I can’t imagine anyone speaking to another person in the way you described your ex’s mother speaking to you. However I am learning more and more how very sheltered I have been. There are worlds out there that have never directly touched me and I am shocked to find they exist. Just found out last night that child trafficking is a huge problem right here in my own town. SHOCKED! anyway, my heart goes out to you as you bravely share your journey online and battle bipolar, labels, rejection and overcome, minute by minute. It is a fight worth fighting because the reward is so great. There is much at stake.
Have you ever read the book Redeeming Love, by Francine Rivers? It is a fictional account based on the book of Hosea in the Old Testament.

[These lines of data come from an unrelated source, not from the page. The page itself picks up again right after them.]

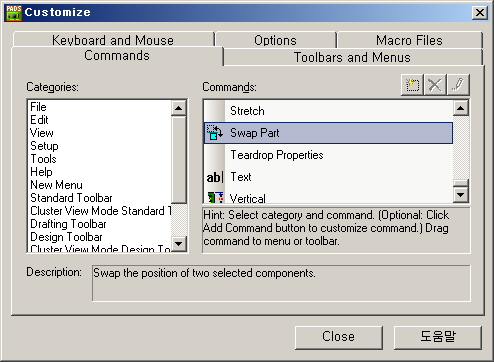
Task: Click Categories list scroll up arrow
Action: pos(179,108)
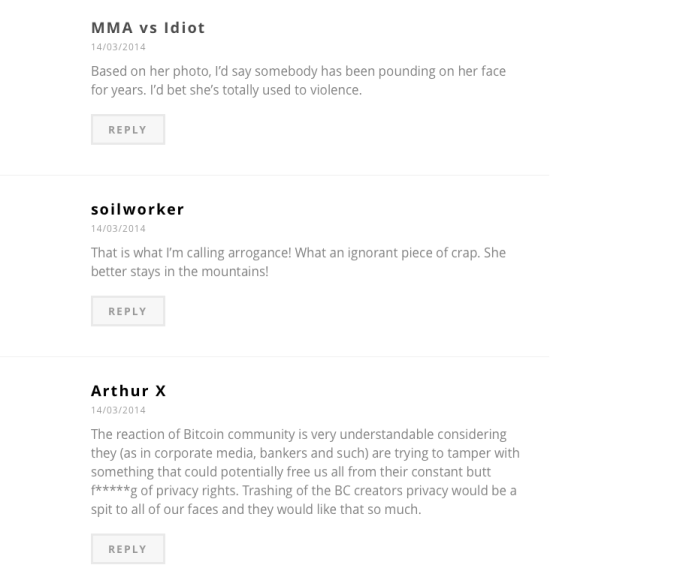
Task: Select the soilworker author name
Action: pyautogui.click(x=137, y=209)
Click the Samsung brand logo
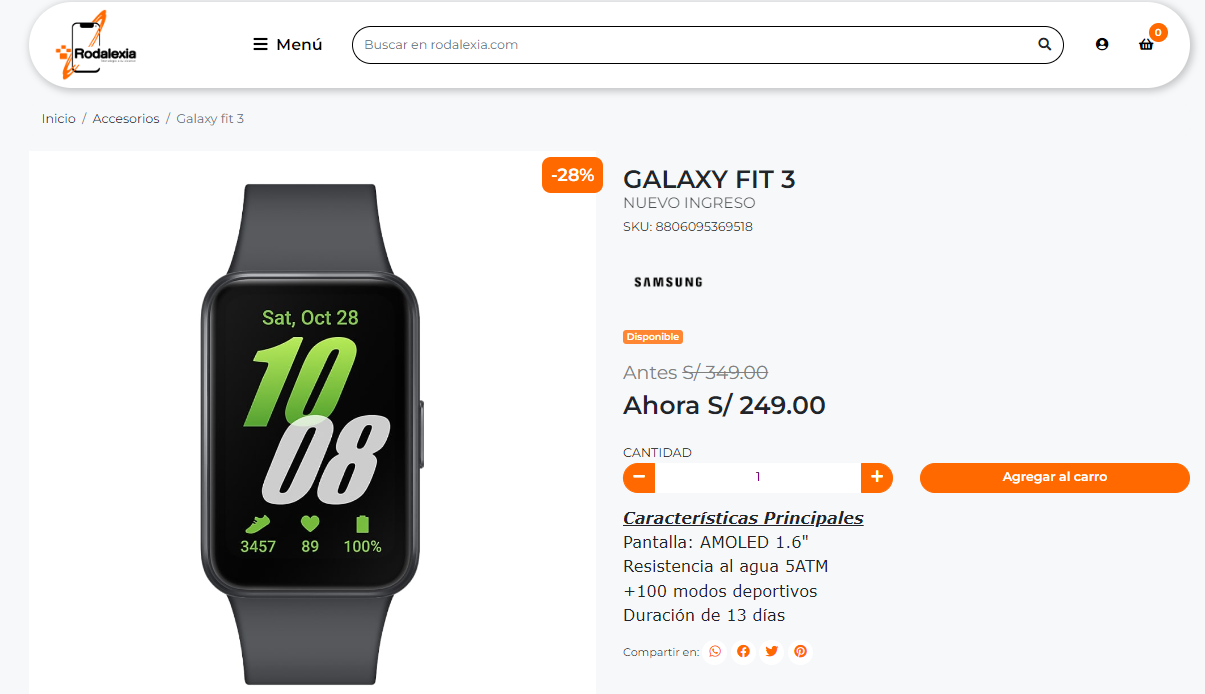Image resolution: width=1205 pixels, height=694 pixels. (668, 282)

Hosea was a prophet and the Lord told him to take a prostitute as his wife. Pretty shocking stuff. This book literally had me weeping. I too am the prostitute in SO MANY ways. I highly recommend it if you’ve never read it. It will likely make you cry, but it isn’t a sad, depressed cry, but an oh my goodness could God really and truly love me like that, in a sacrificial way despite all I have done kind of way!
Blessings,
Holly
Lisa
on May 10th, 2011
@ 3:57 PM:
Eventually the kids will figure out what kind of a person their paternal grandmother is, unfortunately that doesn’t help you now. You are the children’s mother and that relationship should be supported by anyone that cares about those kids. Hang in there, there are plenty who do care! Thinking of you and wishing you better times to come.
Denise
on May 13th, 2011
@ 9:15 AM:
Summer
I had a rather out there thought, may or may not help but worth checking into I think. Child services may be able to help with getting therapy, housing & whatever other services you may need in order to be in OK. I’m not suggesting filing a false report & I’m not sure if they will offer any services without an actual report- but their job is to provide services to families, if nothing else they can probably point you to programs you haven’t found on your own.
Best of luck honey & to hell with your XMIL, she’s a horrible person & you’re not.